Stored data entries
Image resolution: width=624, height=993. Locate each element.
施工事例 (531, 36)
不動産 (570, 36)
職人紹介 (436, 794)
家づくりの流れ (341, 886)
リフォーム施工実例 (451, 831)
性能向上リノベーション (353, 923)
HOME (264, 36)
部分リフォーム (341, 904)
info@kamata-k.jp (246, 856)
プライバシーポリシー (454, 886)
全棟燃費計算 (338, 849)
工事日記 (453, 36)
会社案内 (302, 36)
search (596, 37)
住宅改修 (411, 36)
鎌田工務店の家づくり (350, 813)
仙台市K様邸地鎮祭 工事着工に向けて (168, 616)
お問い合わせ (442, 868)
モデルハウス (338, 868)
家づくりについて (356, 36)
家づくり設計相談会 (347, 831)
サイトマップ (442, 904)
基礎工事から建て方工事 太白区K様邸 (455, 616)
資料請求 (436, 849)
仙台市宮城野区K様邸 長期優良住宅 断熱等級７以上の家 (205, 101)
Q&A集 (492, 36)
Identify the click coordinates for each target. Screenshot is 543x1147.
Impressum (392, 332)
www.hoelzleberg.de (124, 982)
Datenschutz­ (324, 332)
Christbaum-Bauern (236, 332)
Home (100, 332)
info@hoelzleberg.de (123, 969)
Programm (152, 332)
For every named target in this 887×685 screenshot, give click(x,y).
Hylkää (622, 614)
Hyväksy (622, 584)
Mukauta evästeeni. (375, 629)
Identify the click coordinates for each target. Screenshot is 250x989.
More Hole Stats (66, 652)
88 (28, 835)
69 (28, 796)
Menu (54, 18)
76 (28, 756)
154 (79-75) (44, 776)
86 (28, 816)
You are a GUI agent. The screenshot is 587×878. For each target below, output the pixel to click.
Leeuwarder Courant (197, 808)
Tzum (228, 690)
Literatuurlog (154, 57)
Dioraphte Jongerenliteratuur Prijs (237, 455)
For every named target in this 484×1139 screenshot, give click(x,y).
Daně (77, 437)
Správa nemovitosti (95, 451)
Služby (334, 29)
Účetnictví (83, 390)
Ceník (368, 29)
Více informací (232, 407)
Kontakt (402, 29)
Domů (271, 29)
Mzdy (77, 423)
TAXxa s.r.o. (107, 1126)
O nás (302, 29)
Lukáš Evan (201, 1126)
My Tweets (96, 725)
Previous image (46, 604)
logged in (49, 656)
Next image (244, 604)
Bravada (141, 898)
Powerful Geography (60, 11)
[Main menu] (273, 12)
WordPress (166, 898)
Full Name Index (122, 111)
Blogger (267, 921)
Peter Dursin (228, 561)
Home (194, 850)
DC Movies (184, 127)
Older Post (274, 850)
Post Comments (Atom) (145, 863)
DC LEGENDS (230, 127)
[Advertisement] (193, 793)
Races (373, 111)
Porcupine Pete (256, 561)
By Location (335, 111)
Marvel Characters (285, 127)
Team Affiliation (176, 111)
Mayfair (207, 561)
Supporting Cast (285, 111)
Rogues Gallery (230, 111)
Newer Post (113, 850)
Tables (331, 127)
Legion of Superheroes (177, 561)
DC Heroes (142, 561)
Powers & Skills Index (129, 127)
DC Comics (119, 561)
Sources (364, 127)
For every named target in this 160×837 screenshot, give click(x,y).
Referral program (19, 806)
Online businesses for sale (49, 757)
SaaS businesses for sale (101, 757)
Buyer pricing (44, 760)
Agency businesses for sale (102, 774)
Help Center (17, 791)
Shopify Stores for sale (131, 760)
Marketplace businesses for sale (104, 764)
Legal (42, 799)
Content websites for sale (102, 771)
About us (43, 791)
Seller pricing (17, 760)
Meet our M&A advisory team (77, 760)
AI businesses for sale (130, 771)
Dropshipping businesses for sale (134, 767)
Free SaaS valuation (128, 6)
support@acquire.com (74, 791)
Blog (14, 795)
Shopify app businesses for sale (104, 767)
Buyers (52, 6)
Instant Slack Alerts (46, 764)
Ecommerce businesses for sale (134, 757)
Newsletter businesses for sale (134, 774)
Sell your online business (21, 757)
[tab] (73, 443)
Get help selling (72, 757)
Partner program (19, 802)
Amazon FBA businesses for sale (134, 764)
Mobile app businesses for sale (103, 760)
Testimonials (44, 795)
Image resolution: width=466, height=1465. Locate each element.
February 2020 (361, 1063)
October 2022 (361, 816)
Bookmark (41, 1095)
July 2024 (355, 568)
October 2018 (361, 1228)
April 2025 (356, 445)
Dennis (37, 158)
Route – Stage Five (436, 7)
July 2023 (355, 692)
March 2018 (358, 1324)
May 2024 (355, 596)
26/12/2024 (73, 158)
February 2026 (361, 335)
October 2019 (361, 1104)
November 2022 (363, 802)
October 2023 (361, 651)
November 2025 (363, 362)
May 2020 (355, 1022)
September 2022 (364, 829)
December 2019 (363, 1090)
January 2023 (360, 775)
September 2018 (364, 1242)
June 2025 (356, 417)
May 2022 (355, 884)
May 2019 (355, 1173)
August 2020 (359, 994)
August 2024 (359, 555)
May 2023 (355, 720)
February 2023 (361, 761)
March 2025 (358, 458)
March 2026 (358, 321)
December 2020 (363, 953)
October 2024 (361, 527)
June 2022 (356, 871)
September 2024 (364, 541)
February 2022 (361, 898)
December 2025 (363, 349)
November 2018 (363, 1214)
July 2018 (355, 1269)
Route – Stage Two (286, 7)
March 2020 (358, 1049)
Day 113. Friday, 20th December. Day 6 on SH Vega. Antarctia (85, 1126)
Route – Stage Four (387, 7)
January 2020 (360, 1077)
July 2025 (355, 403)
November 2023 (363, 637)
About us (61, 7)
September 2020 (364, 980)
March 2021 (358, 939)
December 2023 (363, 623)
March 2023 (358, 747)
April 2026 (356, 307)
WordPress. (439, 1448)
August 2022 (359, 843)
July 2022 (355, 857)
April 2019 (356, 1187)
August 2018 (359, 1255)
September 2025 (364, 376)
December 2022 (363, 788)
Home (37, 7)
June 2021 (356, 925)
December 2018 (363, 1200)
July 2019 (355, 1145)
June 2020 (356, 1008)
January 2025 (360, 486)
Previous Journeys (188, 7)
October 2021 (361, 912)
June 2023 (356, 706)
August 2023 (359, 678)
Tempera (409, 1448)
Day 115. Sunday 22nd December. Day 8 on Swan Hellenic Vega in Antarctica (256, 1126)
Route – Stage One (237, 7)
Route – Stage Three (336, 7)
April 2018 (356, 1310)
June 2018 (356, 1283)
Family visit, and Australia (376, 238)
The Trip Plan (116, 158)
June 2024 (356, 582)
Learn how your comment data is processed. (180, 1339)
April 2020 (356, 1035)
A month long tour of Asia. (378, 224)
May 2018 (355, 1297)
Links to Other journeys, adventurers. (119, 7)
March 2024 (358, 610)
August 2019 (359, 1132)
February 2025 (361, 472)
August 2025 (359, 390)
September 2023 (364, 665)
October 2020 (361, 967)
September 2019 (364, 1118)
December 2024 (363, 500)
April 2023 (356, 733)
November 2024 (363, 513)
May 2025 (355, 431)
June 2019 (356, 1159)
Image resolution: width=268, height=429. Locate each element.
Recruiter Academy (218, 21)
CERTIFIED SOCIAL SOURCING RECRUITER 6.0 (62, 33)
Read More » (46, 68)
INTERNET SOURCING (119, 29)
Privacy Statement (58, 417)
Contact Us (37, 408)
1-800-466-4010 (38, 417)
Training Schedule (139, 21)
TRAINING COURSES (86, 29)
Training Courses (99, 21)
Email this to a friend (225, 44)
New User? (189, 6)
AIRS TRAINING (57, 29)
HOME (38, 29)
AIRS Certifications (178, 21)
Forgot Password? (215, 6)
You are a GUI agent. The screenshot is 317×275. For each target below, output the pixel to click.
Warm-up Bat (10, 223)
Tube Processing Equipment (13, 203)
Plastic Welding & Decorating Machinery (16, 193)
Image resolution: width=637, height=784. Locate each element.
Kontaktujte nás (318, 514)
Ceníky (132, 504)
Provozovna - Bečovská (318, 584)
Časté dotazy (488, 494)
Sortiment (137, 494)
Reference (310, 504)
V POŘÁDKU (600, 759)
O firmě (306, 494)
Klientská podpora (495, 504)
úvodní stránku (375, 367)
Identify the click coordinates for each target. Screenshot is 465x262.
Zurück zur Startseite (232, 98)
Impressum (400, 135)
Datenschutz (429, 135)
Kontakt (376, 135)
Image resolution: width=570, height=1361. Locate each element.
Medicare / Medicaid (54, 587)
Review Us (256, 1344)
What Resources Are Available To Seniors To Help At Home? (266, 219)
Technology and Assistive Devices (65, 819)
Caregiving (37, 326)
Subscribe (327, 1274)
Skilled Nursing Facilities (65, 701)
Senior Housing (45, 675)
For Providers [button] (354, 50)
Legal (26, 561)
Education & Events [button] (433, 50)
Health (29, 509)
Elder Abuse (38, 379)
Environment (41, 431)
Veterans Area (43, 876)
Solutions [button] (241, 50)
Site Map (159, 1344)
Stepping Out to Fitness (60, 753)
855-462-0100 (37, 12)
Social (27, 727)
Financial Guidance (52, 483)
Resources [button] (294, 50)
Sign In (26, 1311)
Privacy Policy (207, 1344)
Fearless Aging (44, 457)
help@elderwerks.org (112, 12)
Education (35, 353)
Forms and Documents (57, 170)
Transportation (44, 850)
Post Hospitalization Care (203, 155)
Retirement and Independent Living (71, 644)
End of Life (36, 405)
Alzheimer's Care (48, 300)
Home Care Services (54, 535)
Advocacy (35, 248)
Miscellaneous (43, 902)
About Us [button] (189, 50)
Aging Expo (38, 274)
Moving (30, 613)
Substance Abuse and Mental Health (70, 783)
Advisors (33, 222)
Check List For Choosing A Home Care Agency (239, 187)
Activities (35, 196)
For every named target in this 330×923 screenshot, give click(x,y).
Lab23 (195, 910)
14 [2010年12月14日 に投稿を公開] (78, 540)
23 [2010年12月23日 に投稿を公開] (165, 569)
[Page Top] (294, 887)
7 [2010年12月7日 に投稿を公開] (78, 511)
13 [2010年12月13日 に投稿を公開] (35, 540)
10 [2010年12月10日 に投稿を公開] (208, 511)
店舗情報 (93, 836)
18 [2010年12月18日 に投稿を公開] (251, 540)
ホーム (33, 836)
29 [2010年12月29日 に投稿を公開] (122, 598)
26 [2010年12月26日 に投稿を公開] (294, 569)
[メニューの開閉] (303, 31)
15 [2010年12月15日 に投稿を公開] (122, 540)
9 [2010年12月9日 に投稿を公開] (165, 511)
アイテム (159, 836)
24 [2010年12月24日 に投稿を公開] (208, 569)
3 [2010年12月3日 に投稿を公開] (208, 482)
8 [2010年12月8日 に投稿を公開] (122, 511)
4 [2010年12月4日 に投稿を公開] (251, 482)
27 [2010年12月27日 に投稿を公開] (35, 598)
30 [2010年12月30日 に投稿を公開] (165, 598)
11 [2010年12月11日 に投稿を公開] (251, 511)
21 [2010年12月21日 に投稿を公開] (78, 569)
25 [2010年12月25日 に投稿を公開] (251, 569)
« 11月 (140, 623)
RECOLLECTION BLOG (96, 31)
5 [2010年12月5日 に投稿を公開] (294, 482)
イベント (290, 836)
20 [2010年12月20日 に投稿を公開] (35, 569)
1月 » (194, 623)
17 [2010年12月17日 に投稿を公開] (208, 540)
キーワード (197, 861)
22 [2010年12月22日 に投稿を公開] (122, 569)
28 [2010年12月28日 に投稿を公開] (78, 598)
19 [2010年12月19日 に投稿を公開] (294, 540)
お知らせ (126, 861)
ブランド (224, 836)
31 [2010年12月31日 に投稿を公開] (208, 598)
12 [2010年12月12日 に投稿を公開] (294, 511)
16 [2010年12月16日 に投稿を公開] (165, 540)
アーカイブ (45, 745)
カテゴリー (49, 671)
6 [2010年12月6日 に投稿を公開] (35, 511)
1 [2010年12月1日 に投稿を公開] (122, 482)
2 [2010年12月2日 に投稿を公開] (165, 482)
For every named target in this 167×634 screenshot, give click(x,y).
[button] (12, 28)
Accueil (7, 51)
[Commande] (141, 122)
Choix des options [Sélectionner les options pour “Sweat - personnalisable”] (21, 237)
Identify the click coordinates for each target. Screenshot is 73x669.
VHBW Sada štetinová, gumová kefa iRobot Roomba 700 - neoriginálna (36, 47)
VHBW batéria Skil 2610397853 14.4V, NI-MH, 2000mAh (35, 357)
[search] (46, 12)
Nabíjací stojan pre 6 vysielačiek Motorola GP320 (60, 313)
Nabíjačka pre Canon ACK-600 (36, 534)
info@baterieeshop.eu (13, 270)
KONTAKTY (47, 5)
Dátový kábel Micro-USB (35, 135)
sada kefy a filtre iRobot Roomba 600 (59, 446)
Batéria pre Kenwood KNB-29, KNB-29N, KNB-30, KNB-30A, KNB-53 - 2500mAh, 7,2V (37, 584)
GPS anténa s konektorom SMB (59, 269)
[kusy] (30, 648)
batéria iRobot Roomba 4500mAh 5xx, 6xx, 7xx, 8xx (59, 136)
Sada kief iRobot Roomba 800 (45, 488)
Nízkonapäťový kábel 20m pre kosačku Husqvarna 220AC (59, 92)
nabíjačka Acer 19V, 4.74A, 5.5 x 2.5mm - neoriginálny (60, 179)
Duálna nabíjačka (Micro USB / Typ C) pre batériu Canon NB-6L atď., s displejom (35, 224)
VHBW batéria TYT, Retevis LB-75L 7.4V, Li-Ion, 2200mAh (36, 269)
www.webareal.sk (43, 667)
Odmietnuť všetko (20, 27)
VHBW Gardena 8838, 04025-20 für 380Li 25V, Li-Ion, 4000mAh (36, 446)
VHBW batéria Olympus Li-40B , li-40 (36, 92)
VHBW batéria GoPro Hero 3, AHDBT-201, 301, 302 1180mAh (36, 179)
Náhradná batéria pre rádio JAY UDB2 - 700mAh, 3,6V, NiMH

### THE TASK
Copy out the lines between the line holding "Q&A集 (492, 36)" and the line holding "86 (28, 816)", inclusive, exactly as they appear.

### RESPONSE TO THIS EXERCISE
Q&A集 (492, 36)
Identify the click coordinates for each target. Screenshot is 543x1147.
Impressum (392, 332)
www.hoelzleberg.de (124, 982)
Datenschutz­ (324, 332)
Christbaum-Bauern (236, 332)
Home (100, 332)
info@hoelzleberg.de (123, 969)
Programm (152, 332)
For every named target in this 887×685 screenshot, give click(x,y).
Hylkää (622, 614)
Hyväksy (622, 584)
Mukauta evästeeni. (375, 629)
Identify the click coordinates for each target. Screenshot is 250x989.
More Hole Stats (66, 652)
88 (28, 835)
69 (28, 796)
Menu (54, 18)
76 (28, 756)
154 (79-75) (44, 776)
86 (28, 816)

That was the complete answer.